Some memorable letters from America - 20 November 1998
From time to time, down the years, friends and strangers alike have asked me if there were any particular talks that stayed in the memory.
Well, 52 years and 2,596 talks, that opens up a wide field and I can say that the talks I'm most likely to remember most vividly turn out to be not so much talks about serious or sombre happenings, declarations of war, say, infamous assassinations, ceremonial occasions. Memory being the wayward and mischievous thing it is, the talks that are most easily recalled, by me, are ones that surprised me by the numbers of people who felt moved to respond.
And perhaps what keeps them impressed on the mind is the oddity, the weirdness or the homeliness of the topics. It's been suggested on this occasion, which many people have been generous enough to say, is a special occasion, it's been suggested I should recall and re-tell of the gist of one or two of these memories. Perhaps it's a good idea, since the swishing of that scythe at my back suggests that maybe while there's any memory left, I should tap it.

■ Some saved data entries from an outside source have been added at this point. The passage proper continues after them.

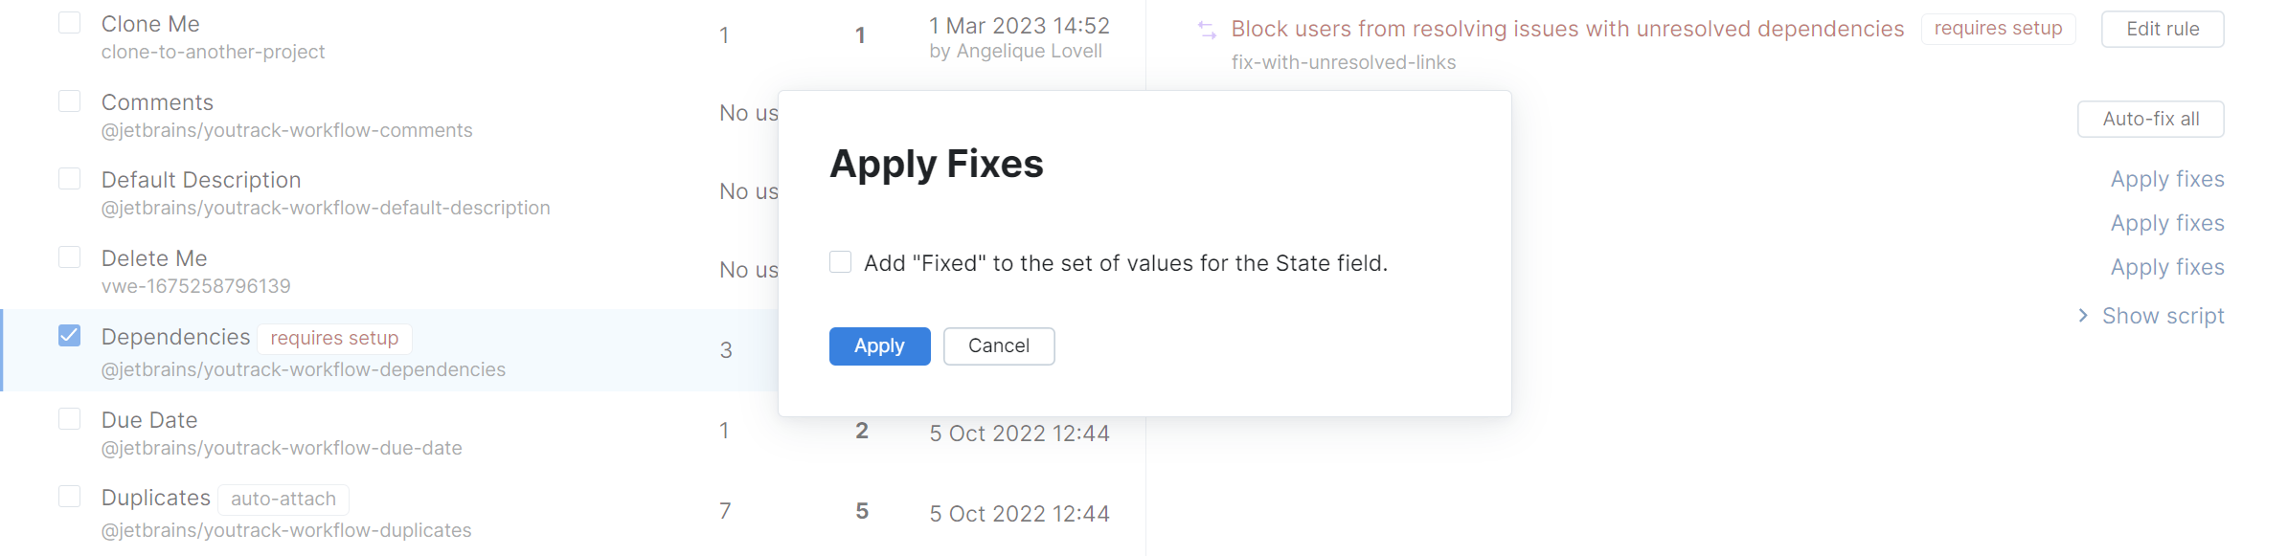Click the Auto-fix all button
The image size is (2288, 556).
(2150, 119)
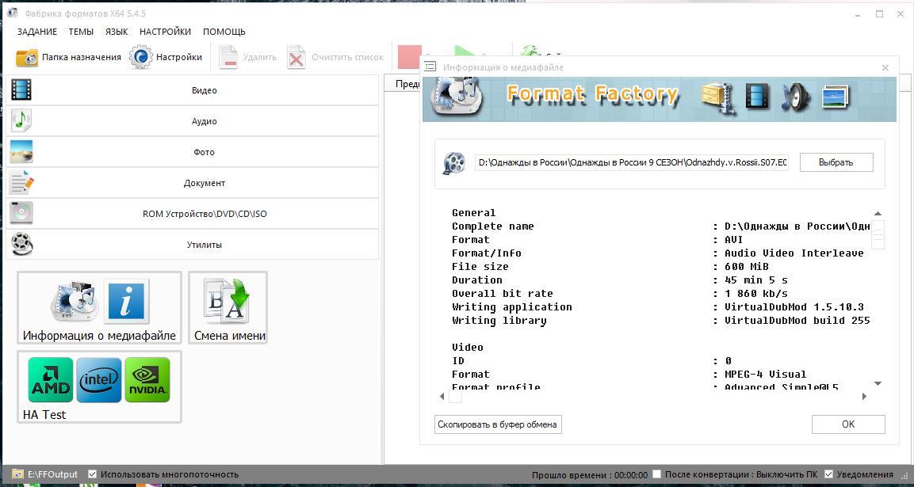
Task: Expand the Видео category panel
Action: (x=193, y=90)

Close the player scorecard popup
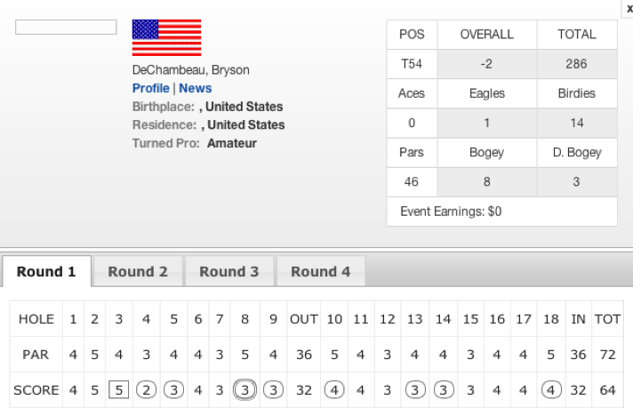pyautogui.click(x=629, y=9)
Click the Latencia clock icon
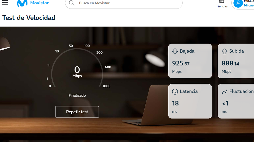 175,92
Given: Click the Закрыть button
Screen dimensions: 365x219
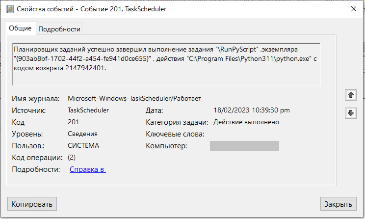Looking at the screenshot, I should click(x=338, y=203).
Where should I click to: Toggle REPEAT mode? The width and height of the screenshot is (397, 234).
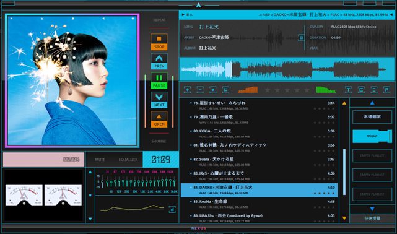click(159, 20)
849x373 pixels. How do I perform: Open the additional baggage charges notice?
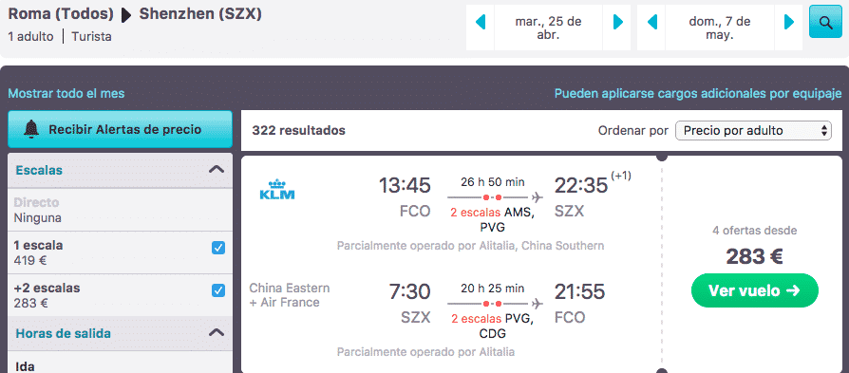(x=698, y=94)
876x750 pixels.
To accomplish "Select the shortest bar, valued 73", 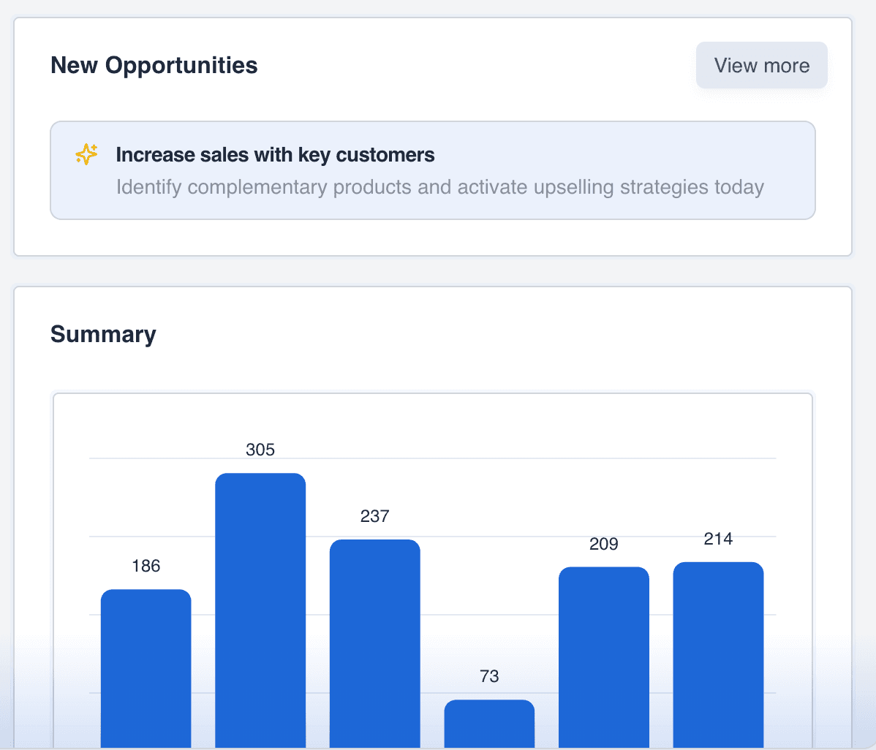I will [x=489, y=722].
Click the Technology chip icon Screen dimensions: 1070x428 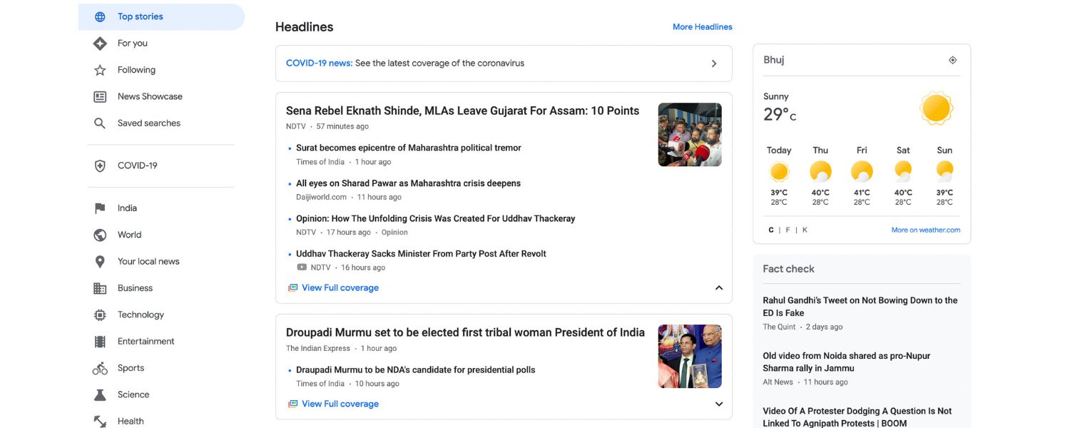coord(100,315)
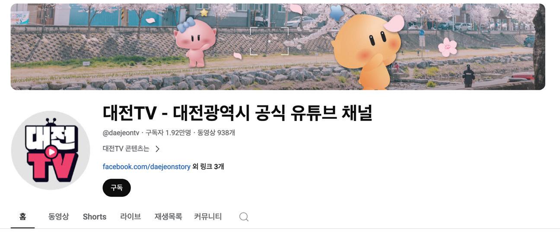Image resolution: width=560 pixels, height=236 pixels.
Task: Open the 동영상 tab
Action: [x=58, y=217]
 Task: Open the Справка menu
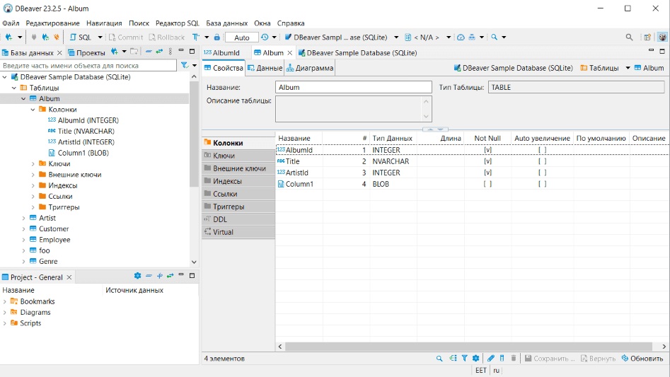[x=291, y=23]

The first that occurs to me is, I was frankly astonished to hear, the favourite talk of the New York producer, who's been in charge here for quite a number of years. It was a talk done about an American institution I had never seen written about in books on American folklore. But it is as well-established as baseball or the hot dog. It is the institution of the summer bachelor. The man, who having seen his children off to summer camp, sees his wife off to the summer cottage in the mountains or the beach house by the ocean and who, the first or maybe the second weeknight that he's alone, tends to fantasise about a situation, most vividly immortalised in a cartoon by the New Yorker's Peter Arno, long ago.
It showed a portly, elderly gent with spotted bow tie, marching smartly down Park Avenue with a very trig, well-endowed young woman on his arm. Coming up the Avenue and just level with him is a majestic matron of about his age. "Why, George Fitzgerald, " she cries, "Whatever keeps you in town?" I will not blemish a family programme with any further comment, other than the thought that one of the most profound of American maxims is; "I love my wife, but oh, you kid".
I bring up this touchy subject because an item of technology is, I think, about to produce a minor sociological revolution in the United Stats. The cause of this one is the coming into general home use of the air conditioner. In the old summer days, the summer bachelor went, thankfully, at weekends from the furnace of his apartment to undressed days and what he thought of as cool nights in the country.
Now he reluctantly leaves the cool, cool paradise of his apartment for the hot days and the dank nights and the midges and the bugs of the country. Two days ago, a Wednesday, I pressed the elevator, the lift, button of my apartment house and as the door slid back it revealed the capacious frame of a neighbour of mine from the 12th floor. He's a retired old gentleman, a notable fisherman and a solid but saucy character.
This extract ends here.